目立った混乱なし 「ワクチン・検査パッケージ」での行動制限緩和 長崎大、検証報告書を公表

 長崎大は20日、新型コロナウイルスワクチンの接種済証か検査の陰性証明があれば行動制限を緩和する国の「ワクチン・検査パッケージ制度」に準じた対策を講じて長崎市内で開催した市民向け「ウイズコロナイベント」の検証報告書を公表した。ワクチン接種記録の確認や入場制限について目立った混乱や問題はなかった。今後の課題として、事前に市中で抗原検査を受けられる体制の整備が必要とし、ワクチン2回接種者であっても検査陰性の証明が必要となる可能性もあるとした。

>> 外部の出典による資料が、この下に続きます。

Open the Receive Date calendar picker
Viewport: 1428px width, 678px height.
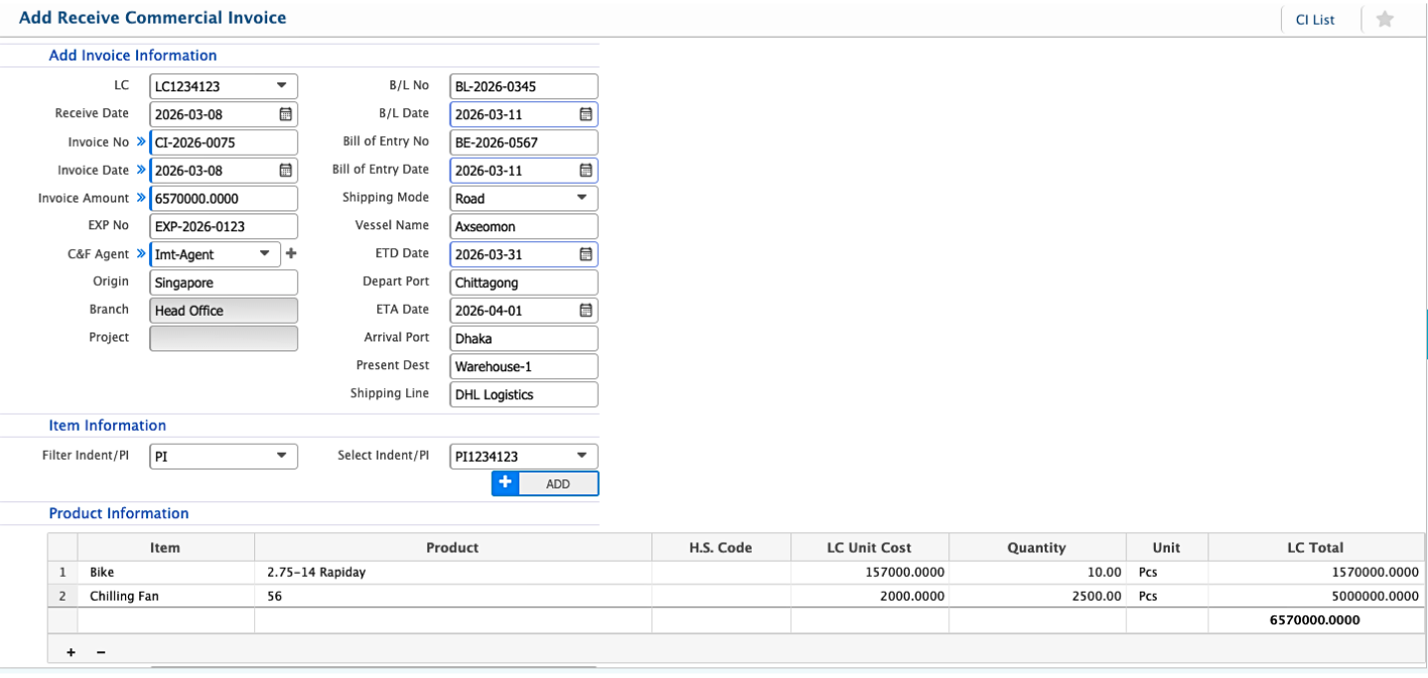[285, 114]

 報告書は同大の金子聰・同大熱帯医学研究所教授を中心に作成。イベントは昨年12月、同市尾上町の出島メッセ長崎で開いた「トーク&ミュージックライブ『風に向かって立つ』」。ゲストにシンガー・ソングライターさだまさしさん、「ジャパネットたかた」創業者の髙田明さんを迎えた。
 参加者のうち、ワクチン接種記録を事前登録した入場者は1024人。未接種者ら42人は当日、会場で抗原検査を受けて陰性を確認した。陽性者はいなかったが、陽性確認時の対応が課題とした。「感染の心配が軽減され安心した」との感想が多く、今後の利用についても肯定的だった。
 一方、イベント後に感染性が高い新変異株「オミクロン株」が急拡大。金子教授は「ワクチン2回接種者も感染はあり得る」と指摘。今後、感染を抑制しながら経済活動を維持するには、抗原検査を気軽に受けられる検査センターなどの設置や高齢者、重症化リスクを抱える人への3回目のワクチン接種の早期実施、治療薬の早期適用などが重要としている。